NYダウ 30967.82(▲0.42%)[30,355~30,971]
S&P500 3831.39(+0.16%)[3,742~3,832]
NASDAQ 11322.24(+1.75%)[10,911~11,323]
ダウ輸送株 13216.6(▲0.55%)[12,997~13,228]
半導体SOX 2477.6(+0.78%)[2,387~2,477]【安値更新】
日経平均先物(CME) 26,245(▲0.36%)[25,895~26,515]
ドル/円 135.55~136.34
米10年債利回り 2.818%(高値3.498%:6/14、安値1.668%:3/7)
WTI原油 99.55(高値123.68:6/14、安値88.53:3/15)
金先物 1763.80(高値2,085:3/8、安値1,792:5/16)
銅先物 3.4280(高値5.0395:3/7、安値3.4007:7/5)【安値更新】
恐怖指数(VIX)27.54(高値37.79:2/24)
Fear&Greed指数 24(EXTREME FEAR:極めて強い恐怖)
High Yield Bond (HYG)73.91(安値72.92:6/13)

 独立記念日で休場明けとなった5日の米国市場は債券市場で景気後退懸念が強く意識され金利が一段と低下。

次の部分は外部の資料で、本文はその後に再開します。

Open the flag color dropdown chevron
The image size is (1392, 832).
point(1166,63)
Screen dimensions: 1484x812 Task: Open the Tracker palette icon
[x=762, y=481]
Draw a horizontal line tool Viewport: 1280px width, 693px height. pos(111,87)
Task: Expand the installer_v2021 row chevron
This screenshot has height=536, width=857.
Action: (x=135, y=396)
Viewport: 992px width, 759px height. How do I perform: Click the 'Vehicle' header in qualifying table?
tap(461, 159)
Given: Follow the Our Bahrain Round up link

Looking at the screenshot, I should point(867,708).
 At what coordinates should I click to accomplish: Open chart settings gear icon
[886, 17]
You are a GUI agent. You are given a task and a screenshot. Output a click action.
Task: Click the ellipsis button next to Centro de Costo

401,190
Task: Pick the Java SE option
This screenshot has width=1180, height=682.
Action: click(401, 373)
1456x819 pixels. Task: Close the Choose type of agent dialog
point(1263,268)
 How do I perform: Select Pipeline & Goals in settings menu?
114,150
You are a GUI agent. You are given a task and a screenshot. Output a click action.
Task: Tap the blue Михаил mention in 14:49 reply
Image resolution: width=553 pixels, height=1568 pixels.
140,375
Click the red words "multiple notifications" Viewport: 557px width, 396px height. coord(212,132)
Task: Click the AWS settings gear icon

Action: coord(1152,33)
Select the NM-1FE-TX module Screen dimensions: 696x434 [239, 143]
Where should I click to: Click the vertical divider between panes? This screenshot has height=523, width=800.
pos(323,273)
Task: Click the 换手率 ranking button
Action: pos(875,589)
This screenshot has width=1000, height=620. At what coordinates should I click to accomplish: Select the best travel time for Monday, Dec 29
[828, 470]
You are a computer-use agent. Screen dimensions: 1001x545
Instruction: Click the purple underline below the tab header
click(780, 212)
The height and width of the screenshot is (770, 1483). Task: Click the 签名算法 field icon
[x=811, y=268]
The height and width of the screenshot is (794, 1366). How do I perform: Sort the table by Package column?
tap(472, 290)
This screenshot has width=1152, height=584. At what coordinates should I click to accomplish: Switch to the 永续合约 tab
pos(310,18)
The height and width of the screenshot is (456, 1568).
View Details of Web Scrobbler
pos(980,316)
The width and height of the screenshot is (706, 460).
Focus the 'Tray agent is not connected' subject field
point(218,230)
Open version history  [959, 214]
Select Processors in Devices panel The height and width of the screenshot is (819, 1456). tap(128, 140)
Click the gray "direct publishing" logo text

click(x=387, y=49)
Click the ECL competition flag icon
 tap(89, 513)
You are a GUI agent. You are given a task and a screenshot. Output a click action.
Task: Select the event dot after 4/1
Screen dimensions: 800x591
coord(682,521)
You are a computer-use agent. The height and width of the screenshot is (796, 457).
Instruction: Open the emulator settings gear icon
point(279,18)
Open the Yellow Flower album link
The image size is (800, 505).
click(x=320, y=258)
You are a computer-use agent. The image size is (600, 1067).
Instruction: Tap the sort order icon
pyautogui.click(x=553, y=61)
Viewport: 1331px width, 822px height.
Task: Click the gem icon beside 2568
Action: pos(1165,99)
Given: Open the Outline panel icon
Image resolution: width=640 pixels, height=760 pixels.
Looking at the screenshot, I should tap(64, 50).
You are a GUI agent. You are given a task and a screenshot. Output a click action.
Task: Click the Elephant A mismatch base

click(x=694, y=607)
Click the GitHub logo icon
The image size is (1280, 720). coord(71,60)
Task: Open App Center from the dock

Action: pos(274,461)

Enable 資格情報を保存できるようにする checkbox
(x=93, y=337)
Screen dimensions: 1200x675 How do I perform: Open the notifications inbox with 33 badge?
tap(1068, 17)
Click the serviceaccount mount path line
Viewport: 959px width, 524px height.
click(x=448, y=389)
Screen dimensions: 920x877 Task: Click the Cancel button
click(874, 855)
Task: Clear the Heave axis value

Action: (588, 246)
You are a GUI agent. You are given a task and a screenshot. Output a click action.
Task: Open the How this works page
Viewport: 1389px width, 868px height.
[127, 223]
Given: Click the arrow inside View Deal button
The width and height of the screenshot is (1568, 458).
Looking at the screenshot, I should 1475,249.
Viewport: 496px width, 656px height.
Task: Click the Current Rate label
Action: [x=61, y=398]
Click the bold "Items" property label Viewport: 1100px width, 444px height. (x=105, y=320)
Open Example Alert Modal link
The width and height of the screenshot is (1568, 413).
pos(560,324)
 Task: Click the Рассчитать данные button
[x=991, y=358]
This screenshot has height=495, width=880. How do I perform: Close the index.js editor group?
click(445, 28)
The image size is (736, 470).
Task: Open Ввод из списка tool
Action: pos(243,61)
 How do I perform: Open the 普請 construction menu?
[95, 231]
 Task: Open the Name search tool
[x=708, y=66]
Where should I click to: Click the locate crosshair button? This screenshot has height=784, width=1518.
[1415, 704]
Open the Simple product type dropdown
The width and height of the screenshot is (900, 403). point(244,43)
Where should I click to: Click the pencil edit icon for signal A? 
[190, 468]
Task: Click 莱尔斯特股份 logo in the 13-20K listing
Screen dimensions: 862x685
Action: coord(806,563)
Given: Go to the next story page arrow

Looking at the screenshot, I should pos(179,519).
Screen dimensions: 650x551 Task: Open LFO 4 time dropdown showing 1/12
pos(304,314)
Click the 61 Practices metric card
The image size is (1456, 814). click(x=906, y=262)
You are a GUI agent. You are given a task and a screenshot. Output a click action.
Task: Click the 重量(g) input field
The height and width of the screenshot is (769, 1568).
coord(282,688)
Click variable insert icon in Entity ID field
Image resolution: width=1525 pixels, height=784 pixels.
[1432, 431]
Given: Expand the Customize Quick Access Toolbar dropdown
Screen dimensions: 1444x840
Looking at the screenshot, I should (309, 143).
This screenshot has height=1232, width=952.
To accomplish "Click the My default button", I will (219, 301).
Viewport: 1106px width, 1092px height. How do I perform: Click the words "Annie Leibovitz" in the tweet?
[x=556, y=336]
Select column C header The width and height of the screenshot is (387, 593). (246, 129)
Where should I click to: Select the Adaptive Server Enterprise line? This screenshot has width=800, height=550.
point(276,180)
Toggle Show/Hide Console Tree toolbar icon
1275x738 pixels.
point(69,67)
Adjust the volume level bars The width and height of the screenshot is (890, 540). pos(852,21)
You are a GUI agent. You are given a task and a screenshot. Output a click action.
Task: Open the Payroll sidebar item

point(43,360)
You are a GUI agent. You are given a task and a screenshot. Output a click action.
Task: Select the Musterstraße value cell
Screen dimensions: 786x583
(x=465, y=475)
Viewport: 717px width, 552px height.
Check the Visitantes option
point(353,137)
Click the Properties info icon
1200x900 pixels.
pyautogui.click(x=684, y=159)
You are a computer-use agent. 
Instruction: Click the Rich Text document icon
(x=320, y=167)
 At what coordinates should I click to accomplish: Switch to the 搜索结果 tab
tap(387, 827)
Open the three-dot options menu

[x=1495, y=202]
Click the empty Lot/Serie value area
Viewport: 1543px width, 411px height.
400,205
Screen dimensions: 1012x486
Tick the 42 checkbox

2年-10年の長短金利差が逆転する逆イールドが再び発生し、投資家のリスク選好度が低下して安全資産に退避する動きが強まりました。

 株式市場では欧州時間から急落してきた先物市場の動きをうけながら、NYダウは一時▲700ドル超の大幅安となり、米WTI原油先物相場でも一時97ドル台まで▲14ドル安の暴落商状となりました。他の商品先物相場も同様に銅などの金属類、コーンや小麦など穀物類まで軒並み大幅安となりました。

 これらに伴い、ガソリンや天然ガスなどエネルギー資源が大幅安となり市場のテーマはインフレから景気後退へとシフトする動きを強め、前回の【米国株概況】で述べた流れが本格化してきたと言えます。

 その一方、米国における製造業への懸念を強めておりましたが、この日発表の5月製造業新規受注額は市場予想0.5%増に反して1.6%増と大きく上回り、製品需要は堅調であることが確認されたことはポジティブ材料です。

 また、米金利が一段と低下したことをうけて主要IT大手のGAFAMが反発に転じたのをはじめ、大きく売り込まれた半導体関連株が安値を掘り下げた後に急反発し、ナスダックは安値から+3%超の切り返しを見せました。半導体SOX指数は一時2,300ポイント台をつけましたが、そこから+4%近く買い戻されたことになります。

 米景気後退懸念の背景にある米金融政策をめぐっては今晩6日に米FRBが6月FOMC議事要旨を公表する予定となっており、次回7月会合でも大幅利上げを決定する見込みですが、足元の株安というよりも週末8日の米6月雇用統計が注目されます。労働市場が強ければ金融引き締めを正当化する材料となり、一方弱ければ景気後退懸念がより強まる材料となるため、株式市場にとってはどちらにしても逆風との見方が強まっています。

 したがって、指数を動かす大手ハイテク株の反発は相場下支えの役割を果たす一方で、景気後退懸念はまだしばらくの間は市場の重しとして意識されやすいことから、米金融政策の方向性が変更されるまではダウンサイドリスクを抱えた状態での一時的な反発に過ぎないとの認識が必要となります。

【日本株投資戦略】
日経平均は意外な底堅さを発揮する可能性とダマシ上げには要警戒

 米国休場明け待ちだった日本株は昨晩の米国株の動きをうけて比較的底堅い動きを継続する可能性がある一方で、景気敏感株は売られやすい傾向もまた継続して、急落リスクを内包した状態にあると言えます。

 米金利低下を背景に米ハイテク大手や半導体大手が反発をみせたことで、日本でも日経平均構成銘柄のうち指数寄与度が大きい値がさグロース株が買われやすくなるとみられ、東京エレクトロン(8035)やソフトバンクG(9983)などの動向が注目されます。

 また、指数に関しては週末にマイナーSQを控えている関係から、中期的な相場のトレンドを一時的に逸脱する動きが出てきても不思議はありません。今週末にかけて日経平均が再び27,000円台を窺う動きをみせるかも重要ですが、これまでファーストリテイリング(9983)に押し上げられてきた面があり、こちらが逆に上昇一服となってくると現在の水準あたりで一進一退となりやすいと言えます。

 このように日経平均をめぐっては強弱感が対立しやすい状況と言える一方で、TOPIXはバリュー株の躍進に支えられてきたと言え、これらは景気や金利に敏感な銘柄の影響が強く出やすい特徴があります。米国株の物色でも原油価格急落をうけたエネルギー株や長短金利差の縮小をうけた金融株の下落が目立ち、日本でも資源関連株や銀行・保険といった金融株の値崩れが意識されやすくなってくるでしょう。

 したがって、足元の物色傾向などをふまえてもディフェンシブ株やテーマ株などの局所的な物色材料のあるところに資金が集中しやすいと思われますが、この選挙期間中を過ぎると再び市場の関心はマクロ環境、すなわち米金融政策の行方と景気動向に焦点が移っていきます。

 直近で高値圏にあるディフェンシブ株などは投資資金の退避場所としての側面がある一方で、こちらから資金逃避が起きるような場合には全体暴落の可能性が強まります。これを回避するためには、景気敏感株へとスムーズに資金循環が進むかが重要です。

 ここで半導体関連株や海運株に底入れの動きが出てこないようだと、これまで指摘してきましたように7月後半はやはり厳しいものにならざるを得ないと言えるでしょう。

 とくに直近のVIX指数低下が不可解な点や原油、商品市況の急落にみる投機マネーが一斉逃避の動きも含めて、本来の教科書的な動きとは大きく異なる一種の相場シグナルが発せられています。よって、株価の一時的なダマシ上げも含めて警戒を強めておいた方がよいでしょう。